Mittwoch, 04.04.12 16:14
Guten Tag, liebe Leserinnen und Leser,

die Diskussionen auf Anlegerveranstaltungen in diesen Tagen bestätigen meine früheren Beobachtungen: Das Interesse an Rohstoffen als Alternative nimmt zu – und damit sind nicht die ohnedies populären Edelmetalle gemeint. „Mitverantwortlich“ ist eine bewegte Preisentwicklung in den vergangenen Jahren, außerdem die generelle Aussicht auf Kursgewinne durch weltweit steigenden Verbrauch (Schwellenländer, China) und Verknappungserscheinungen. Einsteiger seien aber gewarnt! Die Terminmärkte der Commodities sind längst von großen Kapitalsammelstellen als Spielplatz (wieder) entdeckt worden. Das erschwert jedoch das Erkennen der fundamentalen Preisfaktoren (Angebot und Nachfrage) in einer ohnedies extrem heterogenen Anlageklasse. Deshalb sollten sich wirklich nur Fortgeschrittene, die ausreichend Know-how und Zeit mitbringen, in Kupfer, Kaffee und Co. engagieren.

Eine der sichersten Zukunftsprognosen lautet: Die Welt braucht immer mehr Energie. Schätzungen zufolge wird der weltweite Energiebedarf aufgrund des Bevölkerungswachstums und der Verdoppelung des globalen Bruttosozialprodukts im Jahr 2040 etwa 30 Prozent höher sein als im vergangenen Jahr. Dabei bleibt der Bedarf in den USA und anderen Industriestaaten relativ konstant. Der Anstieg wird getrieben von der Energienachfrage Chinas und anderen Ländern, die nicht zur Organisation für wirtschaftliche Zusammenarbeit und Entwicklung (OECD) gehören. Beim Blick auf die größten Gewinner und Verlierer im ersten Quartal macht Ole Hansen, Rohstoffexperte bei der Saxo Bank, einen zumindest neuen Rekord aus: „Die amerikanischen Öl-Sorte WTI performte fast 10 Prozent schlechter als die Nordseesorte Brent. Damit klafft zwischen beiden Sorten ein Rekord-Preisunterschied von 20 US-Dollar.“ Hansen hebt ferner heraus, bei einer aktuellen Zwischenbilanz insgesamt lohne eine Analyse der spekulativen Positionen. „Nachdem viele Hedgefonds und andere spekulative Händler gegen Ende 2011 aus zahlreichen Rohstoffinvestments ausgestiegen sind, haben sie ihre Long-Positionen Anfang dieses Jahres wieder deutlich aufgebaut.“ Geopolitische Spannungen, Dürren und der griechische Schuldenschnitt sorgten hier offenbar für Kurssteigerungsfantasie. Dies habe die Preise allgemein wieder nach oben getrieben.

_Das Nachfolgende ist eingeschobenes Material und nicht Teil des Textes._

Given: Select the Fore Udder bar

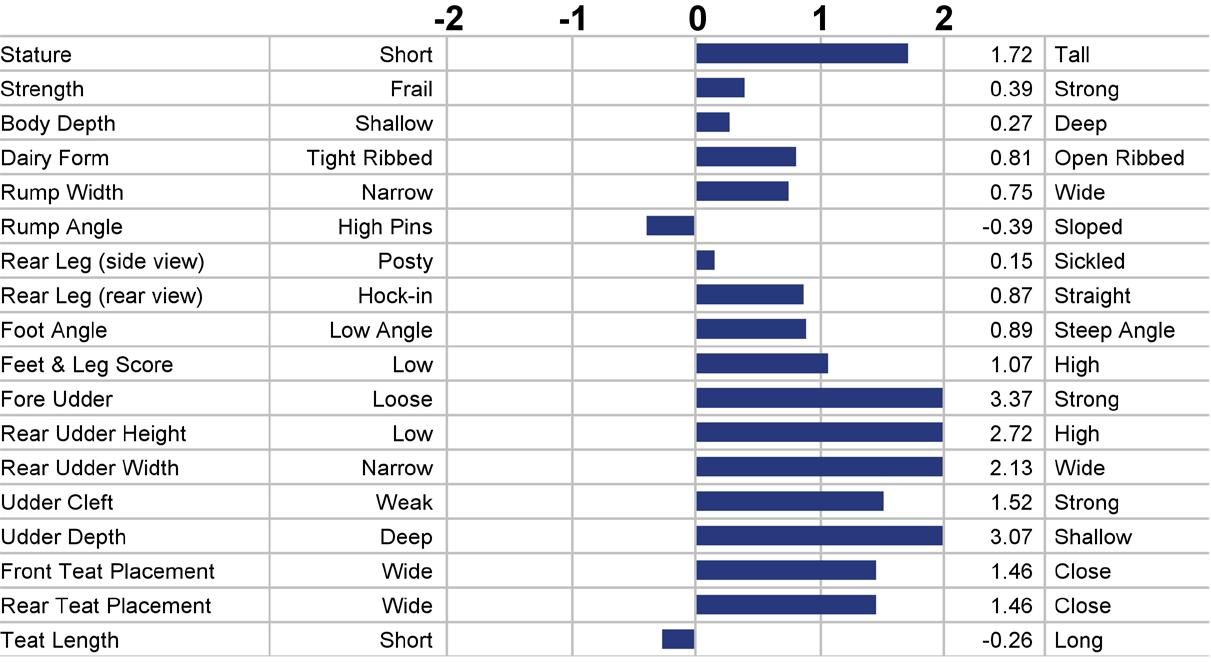Looking at the screenshot, I should click(820, 398).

Unter den zehn größten spekulativen Positionen fällt die Hälfte auf den Energiesektor, dicht gefolgt von Sojabohnen. Während Erdgas 29 Prozent an Wert verloren und damit den niedrigsten Preis seit mehr als zehn Jahren erreicht hat, isti der Benzinpreis in den ersten drei Monaten stark gestiegen. Kommentiert der Saxo-Bank-Experte: „In den USA nähert sich der Sprit so langsam der psychologischen Marke von 4 US-Dollar pro Gallone. Das könnte ein heißes Eisen werden, das Obama aber anpacken muss, wenn er wieder gewählt werden will.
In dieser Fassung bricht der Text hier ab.